Advances in Nitrate Pharmacology from Coronary Microvascular Disorders

Medical science frequently advances from understanding pathological conditions, thus investigations into coronary microvascular disorders may provide further insights into the human coronary microvasculature. The challenge in investigating these disorders is the inability to directly visualise the microvasculature so that clinical studies require indirect measures of coronary microvascular dysfunction such as the presence of ischaemia or impaired coronary blood flow, both of which can be influenced by obstructive coronary artery disease. Accordingly, microvascular dysfunction must be evaluated in the absence of significant epicardial coronary artery disease even though large vessel and microvascular dysfunction can co-exist [3].

Cardiac syndrome X has been the most extensively studied coronary microvascular disorder and is conventionally defined by predominantly exertional angina, significant ST depression on exercise stress testing, normal coronary angiography, and the absence of other cardiac disorders. In this condition, beta blockers [4], calcium channel blockers [5], nicorandil [6], enalapril [7], and trimetazidine [8] have each been shown to be effective anti-ischaemic/anti-anginal therapies in randomised clinical trials whereas nitrates have only limited benefits [9].

In the current issue of Cardiovascular Drugs and Therapy, Russo et al. [10] further explored the role of nitrates in cardiac syndrome X patients by evaluating exercise-induced ischaemic ECG changes with/without low dose nitrates (5 mg sublingual isosorbide dinitrate), comparing these to stable angina patients who had single vessel disease. As in a previous study [9], they demonstrated an improvement in exercise-induced ischaemia with nitrate pre-treatment in half of the stable angina patients but in only 1 of the 29 syndrome X patients. Furthermore they demonstrated a blunted coronary blood flow response to 25mcg of sublingual nitroglycerine in the cardiac syndrome X patients compared to patients with single vessel disease, when blood flow was assessed in a vessel without an epicardial stenosis and thus reflective of microvascular function.

These findings have two important implications. Firstly consistent with previous literature, the microvascular disorder appears to be hypo-responsive to nitrates as compared with large vessel disorder in preventing exercise-induced ischaemia. Secondly, the blood flow responses suggest that the nitrate microvascular hypo-responsiveness is specific to syndrome X since the nitrate response is impaired relative to the microvascular (blood flow) responses in patients with obstructive coronary artery disease. Thus nitrate vasomotor responses may not only be blunted in microvessels compared with large vessels but especially within the microvessels of syndrome X patients.

It has long been appreciated that nitrates are potent vasodilators of large coronary vessels but that higher doses are required to alter coronary blood flow in the resting circulation, reflecting a reduced potency in microvessels [11]. This microvascular hypo-responsiveness to nitrates is reversed when nitroglycerine is administered with L-cysteine or N-acetylcysteine [12], presumably by generating S-nitrocysteine. More recently, studies by Eaton and co-workers [13, 14] have established that the molecular ‘targets’ for organic nitrates are sensitive to changes in oxidative stress.

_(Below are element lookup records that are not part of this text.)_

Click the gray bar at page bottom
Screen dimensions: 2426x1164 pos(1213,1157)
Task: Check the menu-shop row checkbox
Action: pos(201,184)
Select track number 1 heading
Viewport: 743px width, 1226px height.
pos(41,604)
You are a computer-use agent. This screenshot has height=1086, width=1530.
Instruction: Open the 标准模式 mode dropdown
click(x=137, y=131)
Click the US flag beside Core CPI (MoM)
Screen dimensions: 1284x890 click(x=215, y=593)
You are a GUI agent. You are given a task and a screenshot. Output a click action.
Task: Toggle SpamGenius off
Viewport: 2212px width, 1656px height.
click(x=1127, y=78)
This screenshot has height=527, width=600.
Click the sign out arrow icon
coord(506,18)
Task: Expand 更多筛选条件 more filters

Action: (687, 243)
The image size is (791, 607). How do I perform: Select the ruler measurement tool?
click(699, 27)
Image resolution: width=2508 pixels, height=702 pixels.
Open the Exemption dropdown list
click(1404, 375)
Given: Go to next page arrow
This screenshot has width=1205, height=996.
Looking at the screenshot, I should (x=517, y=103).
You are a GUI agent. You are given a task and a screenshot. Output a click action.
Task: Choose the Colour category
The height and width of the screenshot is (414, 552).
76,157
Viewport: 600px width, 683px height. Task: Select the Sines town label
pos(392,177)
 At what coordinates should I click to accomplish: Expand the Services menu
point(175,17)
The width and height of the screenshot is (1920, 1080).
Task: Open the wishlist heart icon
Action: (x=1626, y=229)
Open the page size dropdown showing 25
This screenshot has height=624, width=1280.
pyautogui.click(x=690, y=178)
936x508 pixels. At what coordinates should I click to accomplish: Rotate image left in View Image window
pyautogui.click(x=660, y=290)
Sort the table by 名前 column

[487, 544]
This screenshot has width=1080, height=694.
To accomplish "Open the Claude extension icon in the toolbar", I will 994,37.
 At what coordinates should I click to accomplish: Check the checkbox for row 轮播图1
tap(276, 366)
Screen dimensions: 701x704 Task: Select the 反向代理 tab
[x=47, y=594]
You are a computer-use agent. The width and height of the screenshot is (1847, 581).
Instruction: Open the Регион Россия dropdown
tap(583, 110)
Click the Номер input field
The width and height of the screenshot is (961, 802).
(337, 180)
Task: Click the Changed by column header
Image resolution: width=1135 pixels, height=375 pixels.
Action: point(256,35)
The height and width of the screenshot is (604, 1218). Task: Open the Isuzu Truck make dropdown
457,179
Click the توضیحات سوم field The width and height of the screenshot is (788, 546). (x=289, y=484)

In particular, protein kinase G becomes less sensitive to nitric oxide under increased redox stress, while responding more readily to other activators such as S-nitrocysteine and hydrogen peroxide. The observation of tissue resistance to nitric oxide [15, 16], a common finding in association with redox stress, may therefore provide a potential pharmacological solution to microvascular nitrate hypo-responsiveness. Future therapeutic studies should explore this pharmacological target to improve the efficacy of nitrates in the coronary microvasculature, particularly in patients with syndrome X.